Religion in Mauretia is dominated by the Christic faith and dominates numerous aspects of Mauroi culture and society. Mauroi Orthodoxy, an oriental branch of the Christic faith, is the official religion of the nation. Freedom to practice any faith publicly is assured through the constitution. Other Christic denominations and religions have arrived in Mauretia over the years through traders and merchants. A small Catholic Christic minority has been present since the schism between Mauroi Orthodoxy and western Christic churches in the fifth century. Tolerance of this group ranged from full during the peak of trading periods to hostile during the fourteenth century.
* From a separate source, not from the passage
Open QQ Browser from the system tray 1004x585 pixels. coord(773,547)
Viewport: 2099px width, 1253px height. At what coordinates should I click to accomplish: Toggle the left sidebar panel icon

Modern Catholics are generally regarded alongside the Mauroi Orthodox, and ecumenical talks between the two groups have flourished in the last hundred years. Officially, the two branches of the faith are "separate but cooperative." Protestant Christic groups are also present in Mauretia. Proselytizing began in the 18th century by missionaries from western Uletha but only gained traction in the last fifty years. They remain a very small minority and only found within larger cities. Two Christic branches, Nodasism and Poltarism were founded as schismatic movements in the fourth century. Only Nodasism survived to the present, but its beliefs changed markedly in the ninth century. The small sect was originally deemed heretical by all early Christic denominations; the doctrinal changes of the medieval period caused the branch to move closer to Protestantism. It is now in communion with some branches of western Protestantism and is no longer regarded as a heresy in its modern form by most Protestant branches. Relations with orthodox groups have warmed, but anathemas have not been officially revoked.